◆ Document text ◆
= = = = = = =

Much more remains to be done, however. First, there were important differences in the findings from this study of fourth graders and a similar study of eighth graders. It therefore cannot be presumed that the production function for one grade level is the same for all; other grade levels should be studied. Second, many resource variables that might affect achievement were omitted from this analysis. The study used teacher education as a measure of teacher quality and found no relationship. Other measures need to be tested, however, before researchers arrive at the counterintuitive finding that teacher quality does not matter; for instance, teacher experience, teacher proficiency on standardized tests, and teachers having majored in the subject matter they are teaching, all may potentially influence student achievement. Finally, the current study uses cross-sectional data; meta-analyses (Hanushek 1997; Greenwald, Hedges, and Laine 1996) suggest that longitudinal data produces somewhat different findings. It is therefore important that a database be developed that tracks both inputs and outputs for a sample of students and schools over time.


  1. For the purposes of this paper, expenditures refers to actual dollars spent by school districts, resources to quantifiable goods made available to schools, and inputs to both expenditures and resources.

= = = = = = =

Excerpt from a dataset

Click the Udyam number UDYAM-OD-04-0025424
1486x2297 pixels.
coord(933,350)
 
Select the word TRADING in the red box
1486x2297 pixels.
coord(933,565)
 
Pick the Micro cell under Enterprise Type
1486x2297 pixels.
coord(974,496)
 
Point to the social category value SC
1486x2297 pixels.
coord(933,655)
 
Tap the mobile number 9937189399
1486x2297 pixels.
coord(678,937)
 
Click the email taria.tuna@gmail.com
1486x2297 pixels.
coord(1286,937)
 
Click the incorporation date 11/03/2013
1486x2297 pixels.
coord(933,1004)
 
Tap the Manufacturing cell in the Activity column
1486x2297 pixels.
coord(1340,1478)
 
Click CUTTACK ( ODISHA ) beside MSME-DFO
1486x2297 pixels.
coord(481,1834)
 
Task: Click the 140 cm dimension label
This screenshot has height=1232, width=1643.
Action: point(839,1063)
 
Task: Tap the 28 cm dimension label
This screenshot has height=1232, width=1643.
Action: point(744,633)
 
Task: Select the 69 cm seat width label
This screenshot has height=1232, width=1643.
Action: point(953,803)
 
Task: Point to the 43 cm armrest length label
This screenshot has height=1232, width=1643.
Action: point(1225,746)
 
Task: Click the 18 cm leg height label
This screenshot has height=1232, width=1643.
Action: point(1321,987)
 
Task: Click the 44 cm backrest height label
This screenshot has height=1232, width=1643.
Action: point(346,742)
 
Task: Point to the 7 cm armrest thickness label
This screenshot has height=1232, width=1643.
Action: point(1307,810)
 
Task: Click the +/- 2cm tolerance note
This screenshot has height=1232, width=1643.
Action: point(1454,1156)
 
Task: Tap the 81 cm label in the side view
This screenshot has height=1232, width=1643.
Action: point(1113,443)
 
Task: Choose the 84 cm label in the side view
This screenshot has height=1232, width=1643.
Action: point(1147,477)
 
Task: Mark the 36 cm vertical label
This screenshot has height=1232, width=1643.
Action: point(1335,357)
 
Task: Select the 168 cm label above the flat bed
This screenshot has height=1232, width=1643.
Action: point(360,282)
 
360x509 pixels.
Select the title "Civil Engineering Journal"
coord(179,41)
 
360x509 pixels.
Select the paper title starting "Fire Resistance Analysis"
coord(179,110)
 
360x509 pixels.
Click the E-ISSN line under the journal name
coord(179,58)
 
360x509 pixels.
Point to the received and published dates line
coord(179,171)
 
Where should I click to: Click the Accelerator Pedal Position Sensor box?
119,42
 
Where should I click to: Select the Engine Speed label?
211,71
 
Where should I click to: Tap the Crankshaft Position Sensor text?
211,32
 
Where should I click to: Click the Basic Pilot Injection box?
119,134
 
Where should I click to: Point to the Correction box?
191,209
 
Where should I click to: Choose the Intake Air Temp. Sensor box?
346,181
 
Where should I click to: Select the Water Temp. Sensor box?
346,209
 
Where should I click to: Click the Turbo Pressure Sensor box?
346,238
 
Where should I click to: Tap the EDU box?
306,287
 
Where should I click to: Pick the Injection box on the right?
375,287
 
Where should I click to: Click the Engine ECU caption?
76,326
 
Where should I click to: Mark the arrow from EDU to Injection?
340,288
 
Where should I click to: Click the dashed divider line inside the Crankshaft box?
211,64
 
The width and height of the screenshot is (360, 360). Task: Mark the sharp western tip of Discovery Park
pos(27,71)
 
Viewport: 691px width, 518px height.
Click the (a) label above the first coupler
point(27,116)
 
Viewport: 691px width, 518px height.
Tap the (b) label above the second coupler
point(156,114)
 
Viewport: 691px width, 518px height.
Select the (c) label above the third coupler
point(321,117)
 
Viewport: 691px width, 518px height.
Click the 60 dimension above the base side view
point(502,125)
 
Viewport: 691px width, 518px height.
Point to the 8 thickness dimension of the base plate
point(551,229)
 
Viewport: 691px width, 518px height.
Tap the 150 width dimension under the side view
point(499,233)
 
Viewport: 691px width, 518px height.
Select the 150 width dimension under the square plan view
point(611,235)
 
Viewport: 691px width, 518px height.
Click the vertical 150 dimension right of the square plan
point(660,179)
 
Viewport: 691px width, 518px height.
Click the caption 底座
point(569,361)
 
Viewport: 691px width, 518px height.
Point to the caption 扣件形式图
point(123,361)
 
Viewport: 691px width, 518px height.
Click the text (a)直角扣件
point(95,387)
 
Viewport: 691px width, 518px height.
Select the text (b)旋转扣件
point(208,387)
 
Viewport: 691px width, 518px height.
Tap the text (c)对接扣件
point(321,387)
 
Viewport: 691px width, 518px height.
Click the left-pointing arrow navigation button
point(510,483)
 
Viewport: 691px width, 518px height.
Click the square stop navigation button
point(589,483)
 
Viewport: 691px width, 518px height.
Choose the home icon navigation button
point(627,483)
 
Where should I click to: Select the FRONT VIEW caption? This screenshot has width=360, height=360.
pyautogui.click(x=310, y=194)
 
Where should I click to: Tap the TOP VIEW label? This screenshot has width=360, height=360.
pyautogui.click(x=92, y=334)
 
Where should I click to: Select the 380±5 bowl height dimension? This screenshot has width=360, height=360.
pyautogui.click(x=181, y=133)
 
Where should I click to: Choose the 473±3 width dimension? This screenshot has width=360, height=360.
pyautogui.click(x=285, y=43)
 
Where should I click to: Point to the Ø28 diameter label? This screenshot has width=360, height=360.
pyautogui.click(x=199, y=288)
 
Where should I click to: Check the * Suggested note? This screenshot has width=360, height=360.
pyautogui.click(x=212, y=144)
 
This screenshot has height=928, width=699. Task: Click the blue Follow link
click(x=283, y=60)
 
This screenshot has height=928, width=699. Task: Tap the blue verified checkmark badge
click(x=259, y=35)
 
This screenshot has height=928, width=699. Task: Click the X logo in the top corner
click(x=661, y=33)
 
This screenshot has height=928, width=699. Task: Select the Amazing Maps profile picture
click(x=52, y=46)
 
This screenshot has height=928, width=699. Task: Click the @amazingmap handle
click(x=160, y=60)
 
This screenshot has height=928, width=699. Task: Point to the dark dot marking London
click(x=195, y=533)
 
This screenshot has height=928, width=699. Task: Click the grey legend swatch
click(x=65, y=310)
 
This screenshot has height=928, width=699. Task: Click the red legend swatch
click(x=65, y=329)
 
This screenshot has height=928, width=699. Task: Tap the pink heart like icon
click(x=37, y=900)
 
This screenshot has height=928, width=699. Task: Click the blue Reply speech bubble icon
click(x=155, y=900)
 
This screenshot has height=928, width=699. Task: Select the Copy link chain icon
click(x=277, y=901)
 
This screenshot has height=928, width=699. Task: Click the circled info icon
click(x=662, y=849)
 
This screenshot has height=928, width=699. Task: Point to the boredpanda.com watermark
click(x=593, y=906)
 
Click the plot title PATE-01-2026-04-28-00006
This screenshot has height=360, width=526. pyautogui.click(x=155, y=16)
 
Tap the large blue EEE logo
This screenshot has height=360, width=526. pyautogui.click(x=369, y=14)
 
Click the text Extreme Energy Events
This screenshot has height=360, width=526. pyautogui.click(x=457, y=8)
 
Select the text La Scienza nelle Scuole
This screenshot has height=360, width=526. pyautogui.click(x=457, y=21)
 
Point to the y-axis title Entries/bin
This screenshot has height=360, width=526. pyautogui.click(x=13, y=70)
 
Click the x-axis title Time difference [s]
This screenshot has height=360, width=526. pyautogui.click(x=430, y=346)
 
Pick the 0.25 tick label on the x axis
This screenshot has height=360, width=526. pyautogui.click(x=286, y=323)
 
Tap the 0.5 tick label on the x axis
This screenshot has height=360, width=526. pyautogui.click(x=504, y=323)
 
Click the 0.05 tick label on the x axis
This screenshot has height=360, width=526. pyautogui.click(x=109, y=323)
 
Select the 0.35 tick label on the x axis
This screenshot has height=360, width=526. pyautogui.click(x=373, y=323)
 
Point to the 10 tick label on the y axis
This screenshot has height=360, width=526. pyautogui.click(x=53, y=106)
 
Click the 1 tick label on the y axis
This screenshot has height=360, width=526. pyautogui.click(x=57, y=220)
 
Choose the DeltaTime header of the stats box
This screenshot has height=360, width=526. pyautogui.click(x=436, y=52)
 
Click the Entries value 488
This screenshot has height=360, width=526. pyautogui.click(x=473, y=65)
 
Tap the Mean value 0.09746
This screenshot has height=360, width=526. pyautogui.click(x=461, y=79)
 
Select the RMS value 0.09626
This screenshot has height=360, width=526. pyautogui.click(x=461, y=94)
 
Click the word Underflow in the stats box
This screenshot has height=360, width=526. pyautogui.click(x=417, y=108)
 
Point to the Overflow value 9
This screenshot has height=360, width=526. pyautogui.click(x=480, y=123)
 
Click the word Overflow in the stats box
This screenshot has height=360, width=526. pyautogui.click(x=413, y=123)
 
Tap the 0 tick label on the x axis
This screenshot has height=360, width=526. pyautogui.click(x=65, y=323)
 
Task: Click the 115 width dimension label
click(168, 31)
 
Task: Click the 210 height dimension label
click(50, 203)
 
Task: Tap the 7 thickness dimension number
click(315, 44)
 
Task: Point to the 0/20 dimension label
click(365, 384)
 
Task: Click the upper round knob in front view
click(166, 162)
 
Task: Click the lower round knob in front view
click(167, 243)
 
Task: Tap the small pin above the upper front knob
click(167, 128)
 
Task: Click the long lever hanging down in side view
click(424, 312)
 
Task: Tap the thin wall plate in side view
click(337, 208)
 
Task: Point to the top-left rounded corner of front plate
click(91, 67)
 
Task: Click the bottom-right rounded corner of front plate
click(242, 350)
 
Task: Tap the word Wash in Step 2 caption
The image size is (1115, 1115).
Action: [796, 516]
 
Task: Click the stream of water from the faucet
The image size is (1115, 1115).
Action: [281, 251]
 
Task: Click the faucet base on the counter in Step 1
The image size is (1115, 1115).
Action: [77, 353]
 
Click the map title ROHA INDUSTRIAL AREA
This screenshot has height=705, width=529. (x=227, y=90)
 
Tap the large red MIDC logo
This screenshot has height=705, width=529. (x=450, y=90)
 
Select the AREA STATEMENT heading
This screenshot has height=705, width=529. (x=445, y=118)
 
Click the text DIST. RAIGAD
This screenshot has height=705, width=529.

= = = = = = =

◆ Stated problem 1 ◆
In the passage on school resources and student achievement, what did the study use as its measure of teacher quality?
◆ Stated problem 2 ◆
Write the next part of the passage on school resources and student achievement, starting after its last sentence.

◆ Task answer 1 ◆
Teacher education.

◆ Task answer 2 ◆
  2. Other meta-analyses have also arrived at contradictory conclusions. With regard to class size, Glass and Smith (1979) found a clear and consistent relationship while Odden (1990) did not. The effect of class size on student achievement has also been the subject of a controlled experiment in which students in kindergarten and first grade were randomly assigned to small and large classes. The study found significant achievement differences that persisted even after the students in small classes were returned to large ones (Finn and Achilles 1990; Mosteller 1995; Mosteller, Light, and Sachs 1996). This finding, like those of production function research, has been the subject of controversy (Hanushek 1997).

  3. Despite some early criticism of effective schools research (e.g., Cuban 1984; Purkey and Smith 1983), later large scale multivariate studies have persuaded most researchers that there is a social dimension to school life that plays some independent role in student achievement. The extent of this role is, however, still being debated (Lee, Bryk, and Smith 1993).

  4. This was pointed out by Hedges, Laine, and Greenwald (1994, 12).

  5. When cost of living is taken into account, differentials in per-pupil expenditures between high-spending and low-spending states decrease markedly, indicating that states with fewer resources often tend to be states with lower costs of living (Barton et al. 1991).

  6. This was pointed out by Fortune and ONeil (1994, 24).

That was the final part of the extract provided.